I recently gave mpd a try for my music setup. I’ve been a long time user of Cmus which served me well. Before upgrading to Ubuntu 24.04, I used to use a fork which allow to show cover art in the notification menu bar (via MPRIS and D-BUS).1 I’ve tried several other alternative players, which all support displaying cover art by the way. Audacious and Gapless (formerly, G4Music) are really great with their minimalistic yet efficient UIs, but I guess I just want to stick to TUIs for the moment. Enter ncmpcpp which serves as a frontend to a running mpd server.

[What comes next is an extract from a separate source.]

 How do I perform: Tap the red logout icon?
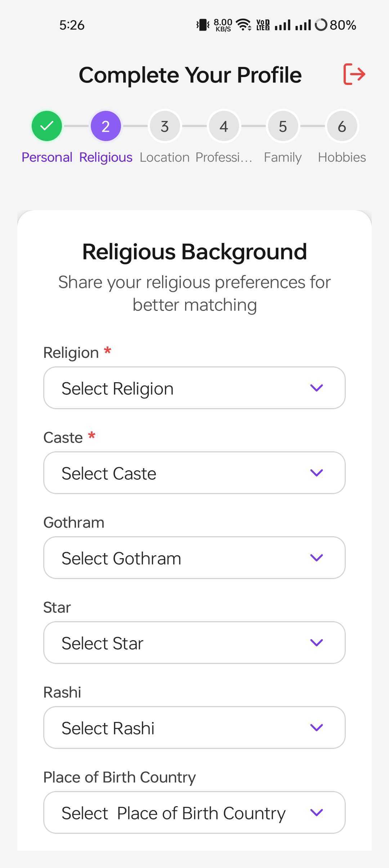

Clearly, mpd is a different beast. While I always appreciated the simplicity and usability of Cmus, and its speed as well, I must say that using a daemon to interact with my music library is something new to me. For instance, when I reboot my machine this morning, I was surprised to hear the song I started listening yesterday evening before I shutdown the machine. There’s an option whihc I did not set properly, restore_paused "yes"
, meaning mpd started playing its queue as soon as it was up and running. The good thing is that it is easy to manage the mpd daemon using a user unit via systemctl
. MPd indexed my whole library (> 15k tracks) in a very decent amount of time. I tagged it using beats a long time ago, and I added proper tags manually since then, as well as many cover art, but I should definitively do this again, and clean up the duplicates thare spread across full album or disc sets and individual tracks in separate playlists.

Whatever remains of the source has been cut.